Autonomous obstacle avoidance is a critical capability for Autonomous Underwater Vehicles (AUVs) to operate safely in dynamic and uncertain marine environments. Traditional AUV control methods rely on precise physical modeling and preset rules, yet they struggle to adapt to multiple sources of uncertainty, such as random initial states, dynamic obstacles, and varying currents. In recent years, deep reinforcement learning has provided a new avenue for data-driven adaptive policy learning. However, it remains insufficient for handling long-horizon tasks with sparse rewards. While hierarchical reinforcement learning can mitigate reward sparsity through temporal abstraction, it often faces challenges including exploration–exploitation imbalance, slow global convergence, and insufficient safety guarantees. Furthermore, most existing studies neglect dynamic environmental disturbances and task continuity, which further limits the practical application of these algorithms. To address these challenges, this paper proposes a hierarchical curiosity-driven AUV obstacle avoidance algorithm (HDAO), designed for autonomous obstacle avoidance in dynamic and uncertain underwater environments. The core design of HDAO incorporates several key innovations. Firstly, it introduces a Collision Threat Index for dynamic obstacles, which enables explicit risk perception and quantifies collision threats, thereby enhancing the policy’s generalization and robustness.

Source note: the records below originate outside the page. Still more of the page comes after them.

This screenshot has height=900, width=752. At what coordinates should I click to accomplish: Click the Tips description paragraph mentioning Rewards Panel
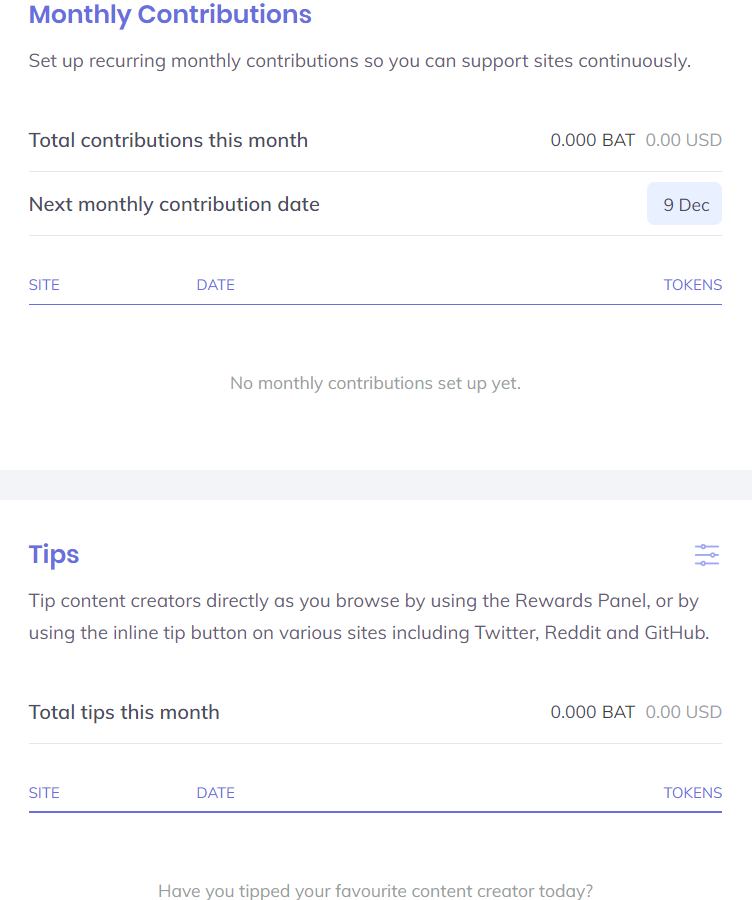pyautogui.click(x=368, y=617)
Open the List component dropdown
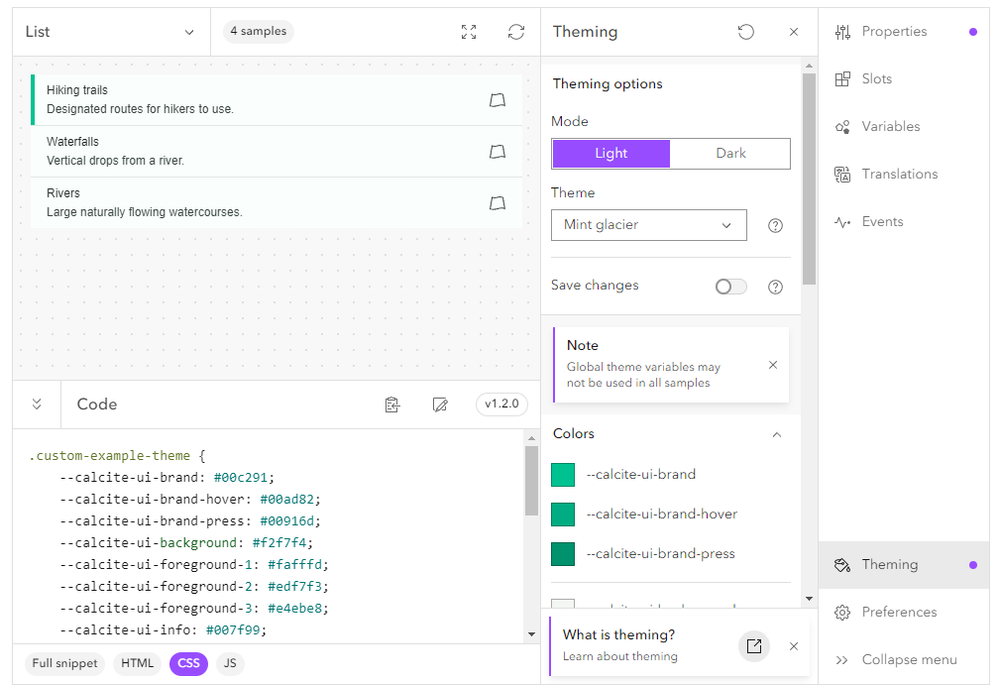Screen dimensions: 998x696 pyautogui.click(x=110, y=32)
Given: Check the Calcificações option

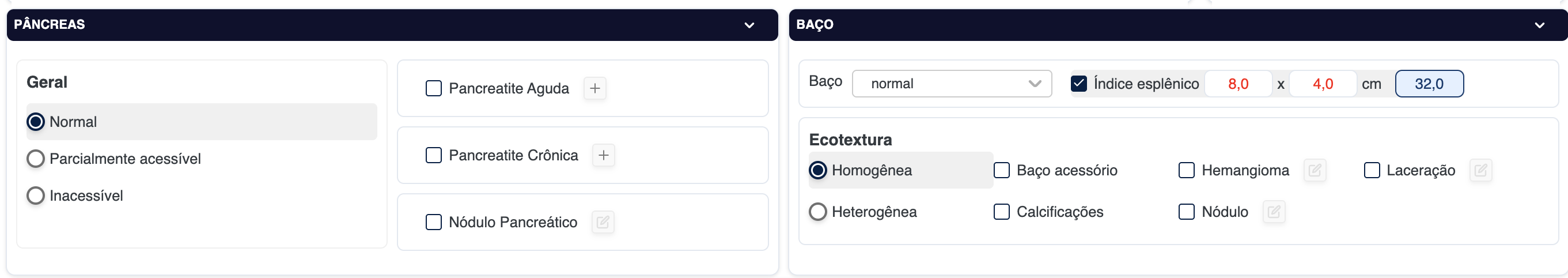Looking at the screenshot, I should click(x=1001, y=212).
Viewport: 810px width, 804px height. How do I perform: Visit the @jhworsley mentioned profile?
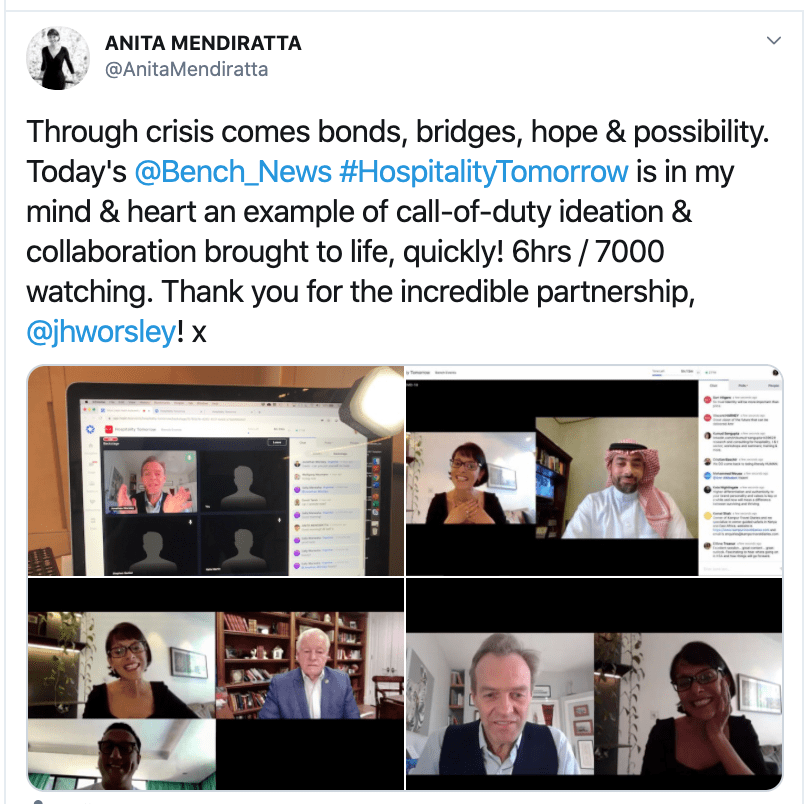(x=101, y=332)
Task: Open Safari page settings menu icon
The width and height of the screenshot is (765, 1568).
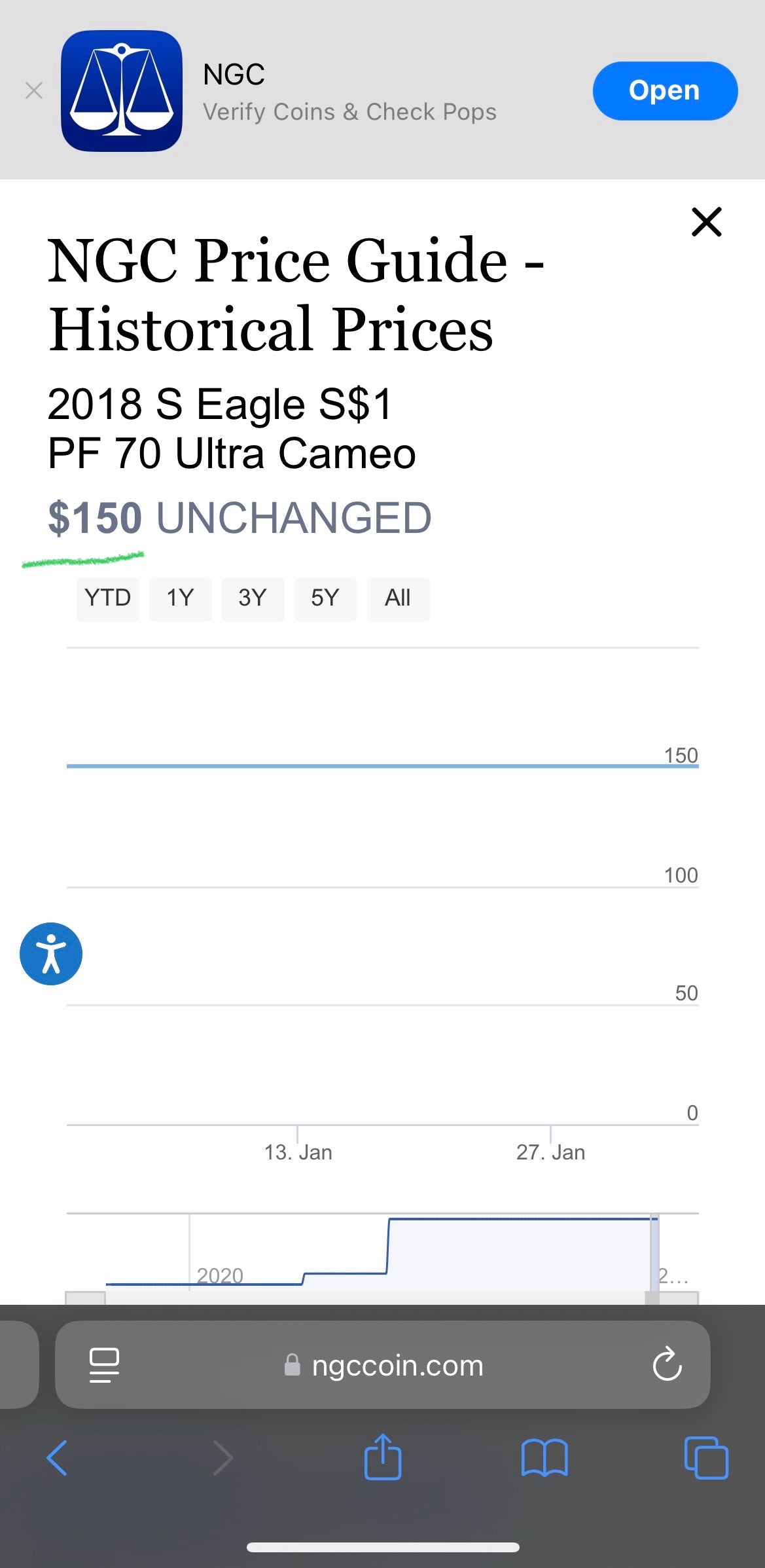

Secondly, a task-decoupled hierarchical architecture is employed to synergistically optimize global path planning and local obstacle avoidance behaviors. This approach effectively manages long-horizon navigation tasks while alleviating high-dimensional training pressure. Finally, a novel reward mechanism is designed by integrating hierarchical active exploration with curiosity-driven passive exploration. This mechanism effectively incentivizes the agent to explore unvisited areas under sparse reward conditions and dynamically balances exploration and exploitation. Experimental results demonstrate that HDAO significantly outperforms existing methods in terms of obstacle avoidance success rate, training convergence speed and robustness against external disturbances.